Reference:Automated continuous noninvasive ward monitoring: future directions and challenges.Khanna AK, et al. Crit Care. 2019.

Rakesh Shiradkar,PhD.

Title: Machine Learning Challenges in Medical Image Analysis

 

Machine Learning is increasingly gaining prominence in the Medical Imaging community due its potential benefits in numerous clinical tasks. There are, however, challenges at a number of levels which machine learning scientists in medical image analysis face, that need to be addressed. 

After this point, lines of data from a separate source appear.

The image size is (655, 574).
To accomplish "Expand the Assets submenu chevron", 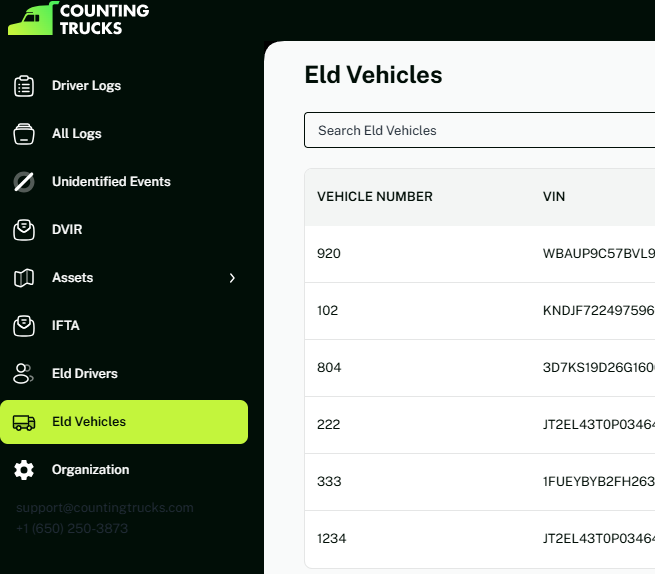I will coord(232,278).
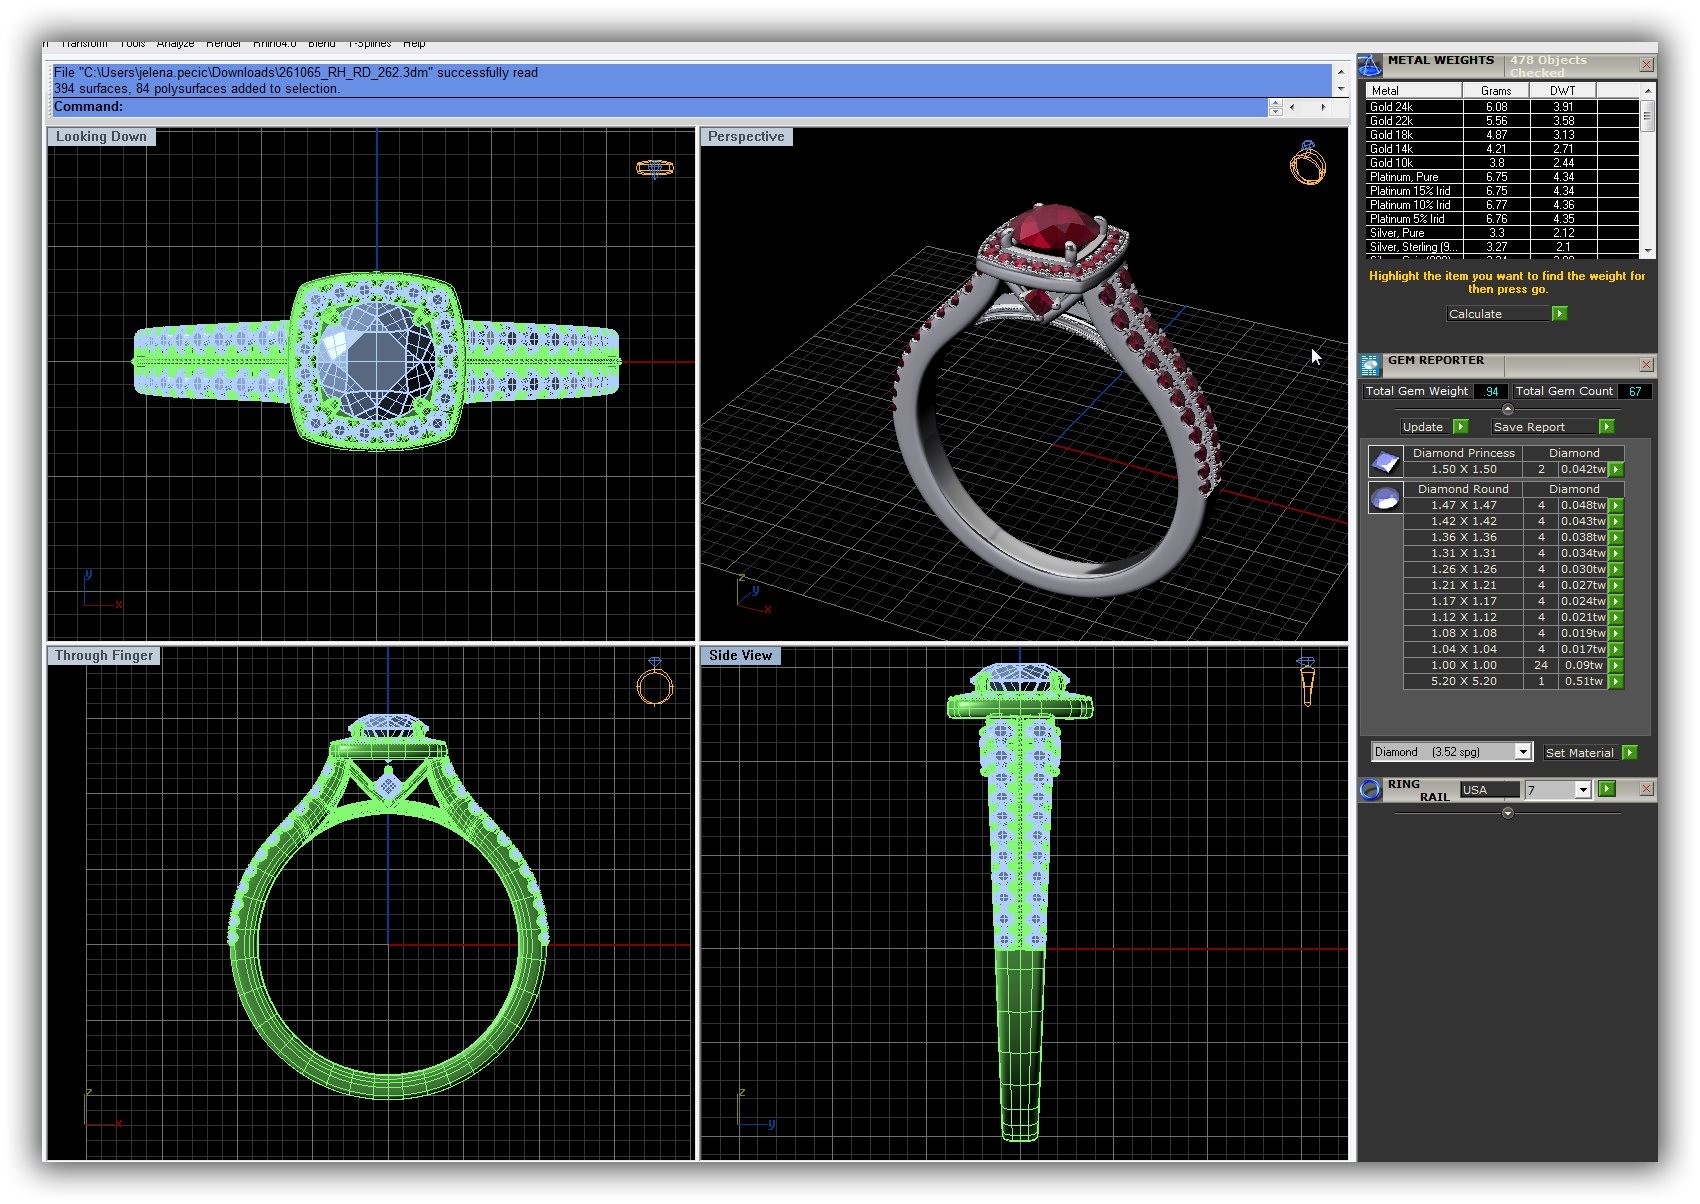This screenshot has height=1204, width=1700.
Task: Click the Side View viewport title
Action: click(x=740, y=656)
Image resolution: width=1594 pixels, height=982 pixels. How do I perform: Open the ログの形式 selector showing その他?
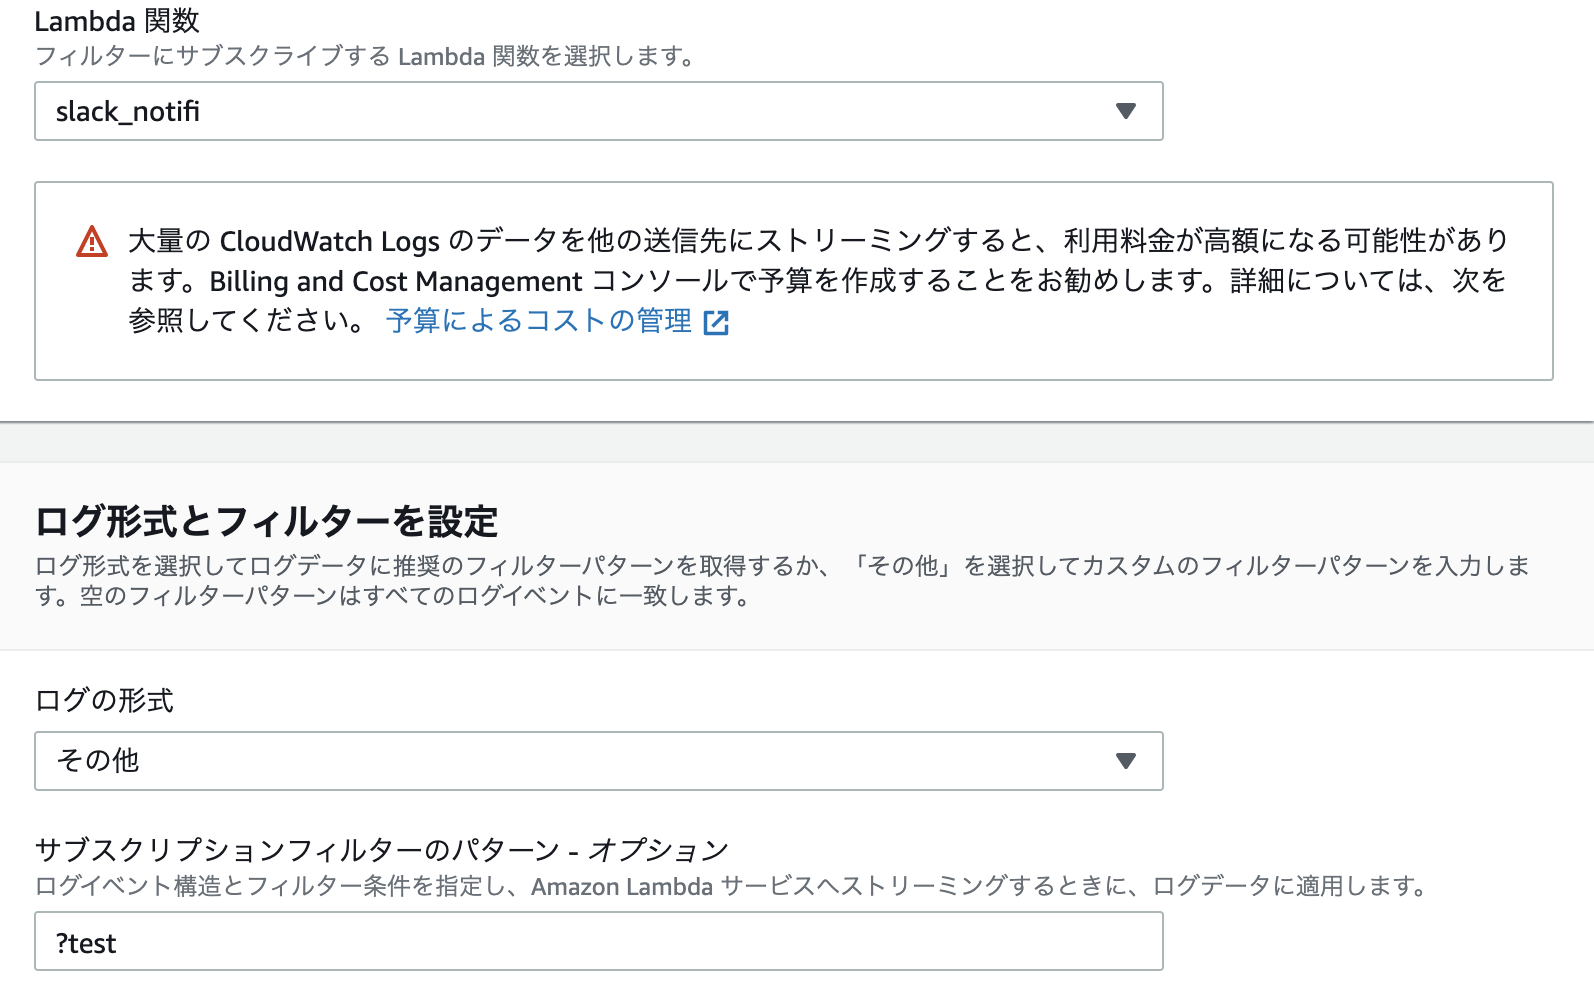598,761
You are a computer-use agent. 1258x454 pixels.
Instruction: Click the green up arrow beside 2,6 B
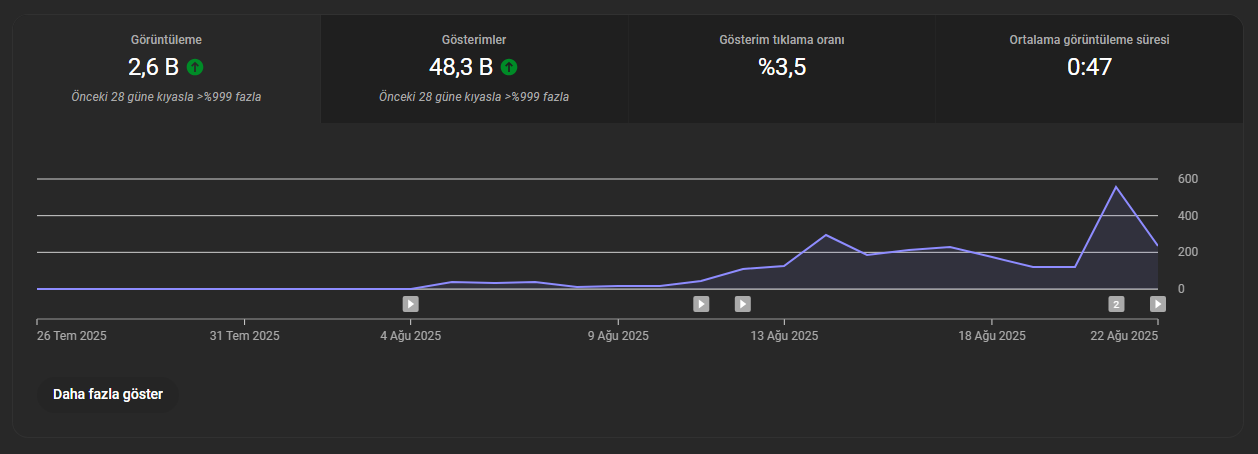click(195, 68)
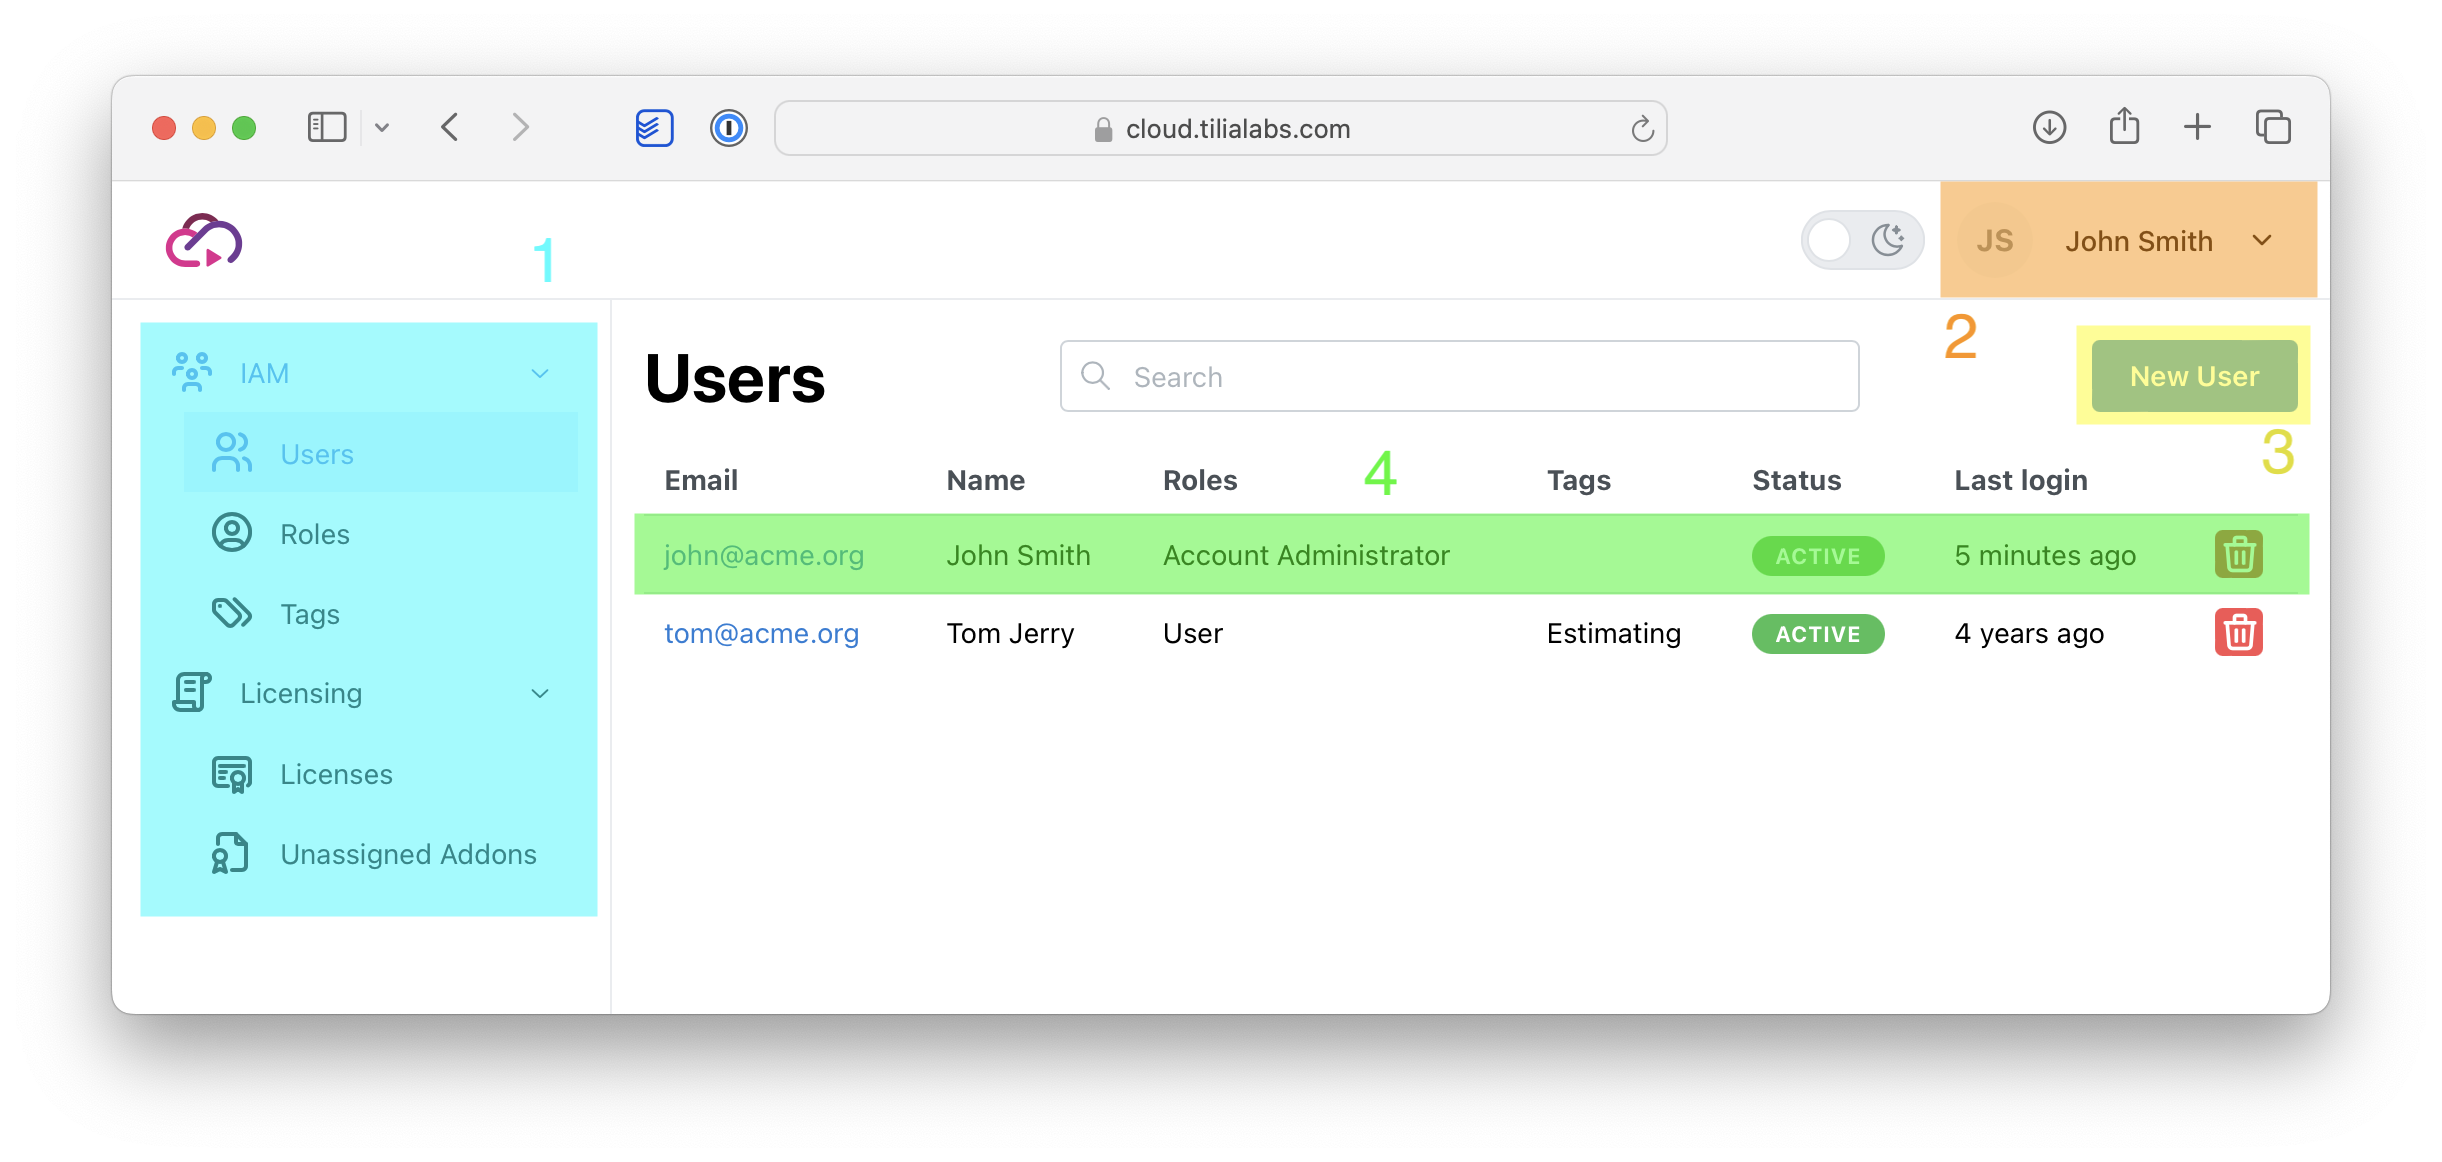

This talk brings out some of the commonly faced challenges including those with respect to data acquisition, pre-processing, choice of learning strategies, validation, communicating with clinicians and interpretation of results. Potential strategies for addressing some of these are also touched upon.

Professor Sharona Hoffman

Title:Artificial Intelligence and Ethics

 

Artificial intelligence (AI) is generating significant excitement and holds promise to improve treatment outcomes, but it also has important ethical and legal implications.  First, are privacy and discrimination concerns.  Data generated by AI will be incorporated into electronic health records and thus may be vulnerable to privacy breaches or be obtained by third parties through disclosure authorizations.  Employers, insurers, and others may use AI data for discriminatory purposes and make adverse decisions regarding data subjects.

  Second, AI may exacerbate health disparities because resource-poor facilities may not have access to it.  Use of racial or ethnic identification as a variable in AI analysis may also lead to stigmatization of certain groups as more diseased or biologically inferior to others. Third, clinicians should be wary of causing psychological harms by disclosing predictions about patients’ long-term health outlook (e.g. future cognitive decline).  The potential for erroneous predictions resulting from training data that are of poor-quality, biased, or otherwise flawed augments this concern.  Finally, physicians worry about the impact AI will have on the physician-patient relationship and about its liability ramifications.  This talk analyzed all of these concerns and outlined strategies to address them.

Reference:“What Genetic Testing Teaches about Predictive Health Analytics” to be published in the North Carolina Law Review in late 2019.